## WHAT IS EXPECTED
Copy out every one of the rows below, character for character.

## GIVEN INFORMATION

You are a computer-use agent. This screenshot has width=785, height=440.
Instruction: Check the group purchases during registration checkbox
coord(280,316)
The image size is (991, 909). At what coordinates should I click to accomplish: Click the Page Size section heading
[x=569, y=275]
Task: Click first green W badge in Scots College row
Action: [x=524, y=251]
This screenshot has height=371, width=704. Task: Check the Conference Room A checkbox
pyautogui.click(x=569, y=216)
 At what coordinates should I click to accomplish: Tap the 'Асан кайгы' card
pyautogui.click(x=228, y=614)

## WRITTEN SOLUTION
You are a computer-use agent. This screenshot has width=785, height=440.
Instruction: Check the group purchases during registration checkbox
coord(280,316)
The image size is (991, 909). At what coordinates should I click to accomplish: Click the Page Size section heading
[x=569, y=275]
Task: Click first green W badge in Scots College row
Action: [x=524, y=251]
This screenshot has height=371, width=704. Task: Check the Conference Room A checkbox
pyautogui.click(x=569, y=216)
 At what coordinates should I click to accomplish: Tap the 'Асан кайгы' card
pyautogui.click(x=228, y=614)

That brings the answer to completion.